Collection departments spend up to 70% of their time on dialing and compliance checks under 230-FZ. AI auto-dialer replaces operators in early overdue stages (DPD 1–30): the voice bot informs about the debt, offers payment options, and records Promise to Pay (PTP). A typical scenario: an operator spends a minute on greetings and data verification, and calls after 18:00 are prohibited. An AI bot processes 1000 contacts in 2–4 hours without breaks or errors. Moreover, the voice bot adapts to the debtor's accent and intonation, increasing PTP rates by 15–20% according to our data. Our experience: over 5 years in AI solutions for fintech, 30+ deployed systems. In one project for an MFO with a portfolio of 30,000 active debtors, deploying AI calling reduced call center load by 60% in the first month, and PTP rate increased from 12% to 18%.

How AI Auto-Dialer Complies with 230-FZ?

Law 230-FZ strictly regulates the frequency and timing of calls to debtors. The system automatically checks each connection:

from datetime import time

CALL_RESTRICTIONS = {
    'weekdays': (time(8, 0), time(22, 0)),
    'weekends': (time(9, 0), time(20, 0)),
    'max_calls_per_day': 1,
    'max_calls_per_week': 2,
    'max_calls_per_month': 8,
}

async def check_call_allowed(debtor_id: str) -> tuple[bool, str]:
    now = datetime.now()
    contact_history = await db.get_contact_history(debtor_id)
    current_time = now.time()
    window = CALL_RESTRICTIONS['weekdays'] if now.weekday() < 5 else CALL_RESTRICTIONS['weekends']
    if not (window[0] <= current_time <= window[1]):
        return False, 'outside_allowed_hours'
    today_calls = sum(1 for c in contact_history if c['date'].date() == now.date())
    if today_calls >= CALL_RESTRICTIONS['max_calls_per_day']:
        return False, 'daily_limit_exceeded'
    if await is_in_stoplist(debtor_id):
        return False, 'in_stoplist'
    return True, 'allowed'

Additionally, the compliance module tracks changes in the law and updates rules without stopping the service. We guarantee that the system always meets the current requirements of 230-FZ.

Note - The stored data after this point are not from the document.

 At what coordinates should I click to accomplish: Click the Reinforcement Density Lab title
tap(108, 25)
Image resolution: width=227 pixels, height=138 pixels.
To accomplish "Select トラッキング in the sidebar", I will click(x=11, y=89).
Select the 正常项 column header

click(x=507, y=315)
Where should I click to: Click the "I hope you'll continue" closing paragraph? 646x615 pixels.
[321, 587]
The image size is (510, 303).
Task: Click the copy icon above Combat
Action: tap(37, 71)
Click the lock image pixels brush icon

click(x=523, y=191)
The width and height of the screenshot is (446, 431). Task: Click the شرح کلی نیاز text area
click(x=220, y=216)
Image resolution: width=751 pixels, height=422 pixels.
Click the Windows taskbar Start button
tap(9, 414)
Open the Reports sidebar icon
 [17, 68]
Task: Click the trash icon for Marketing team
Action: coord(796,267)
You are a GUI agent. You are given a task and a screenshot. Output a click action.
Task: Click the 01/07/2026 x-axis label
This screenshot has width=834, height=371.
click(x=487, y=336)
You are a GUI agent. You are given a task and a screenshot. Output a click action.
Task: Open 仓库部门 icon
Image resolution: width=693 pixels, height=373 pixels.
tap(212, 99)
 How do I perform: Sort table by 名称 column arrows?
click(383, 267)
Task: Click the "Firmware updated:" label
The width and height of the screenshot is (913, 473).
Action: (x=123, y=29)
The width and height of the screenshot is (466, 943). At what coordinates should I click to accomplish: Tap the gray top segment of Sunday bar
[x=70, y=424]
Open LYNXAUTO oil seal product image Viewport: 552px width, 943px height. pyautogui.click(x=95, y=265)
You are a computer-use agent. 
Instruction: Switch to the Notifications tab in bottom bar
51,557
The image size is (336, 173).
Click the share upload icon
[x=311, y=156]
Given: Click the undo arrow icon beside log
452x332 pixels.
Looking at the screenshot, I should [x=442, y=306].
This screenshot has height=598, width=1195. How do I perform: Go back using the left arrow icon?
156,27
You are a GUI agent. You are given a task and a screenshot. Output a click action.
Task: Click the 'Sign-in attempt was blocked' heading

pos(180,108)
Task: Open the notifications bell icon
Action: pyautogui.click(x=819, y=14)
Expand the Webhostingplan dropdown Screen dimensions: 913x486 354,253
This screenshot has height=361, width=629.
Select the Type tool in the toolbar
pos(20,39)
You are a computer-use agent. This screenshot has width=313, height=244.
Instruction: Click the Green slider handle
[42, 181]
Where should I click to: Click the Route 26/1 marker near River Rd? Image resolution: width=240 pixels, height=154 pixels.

For speech recognition we use Whisper, and the dialog engine is built on GPT-4o-mini with fine-tuning on historical recordings. p99 latency does not exceed 800 ms thanks to optimized pipeline and batch processing.

Why AI is More Efficient Than Manual Calls?

Parameter AI Auto-Dialer Human Operators
Processing speed (1000 debtors) 2–4 hours 1–2 days
230-FZ violations 0% (programmatic control) up to 15% violations
Availability 24/7 8-hour day

AI handles repetitive scenarios more consistently, does not get tired, and avoids human errors like missing a stop-list. Additionally, the system logs every interaction for subsequent audit.

How Scripts Adapt to DPD Stage?

DPD Stage Bot Action Compliance Rules
1–7 Soft notification, reminder 1 call per day, weekdays only
8–30 Active collection, penalty calculation, installment offer 2 calls per week, stop-lists
30+ Handover to operator Only after consent
COLLECTION_SCRIPTS = {
    'dpd_1_7': """
        Hello, {name}! This is {creditor}.
        Your contract {contract_id} has an overdue payment of {amount} rubles.
        Please pay by {payment_deadline}.
        Do you plan to pay soon?
    """,
    'dpd_8_30': """
        Hello, {name}. This is a call from {creditor}.
        Your debt under contract {contract_id} is {amount} rubles,
        overdue {dpd} days. Penalties are accruing at {penalty_rate}% per day.
        We are ready to consider a convenient repayment plan for you.
        Can you pay today?
    """,
}

Adapting scripts to a specific portfolio (amounts, tone, legal wording) takes 1–2 days. We use few-shot prompts for quick setup without model retraining.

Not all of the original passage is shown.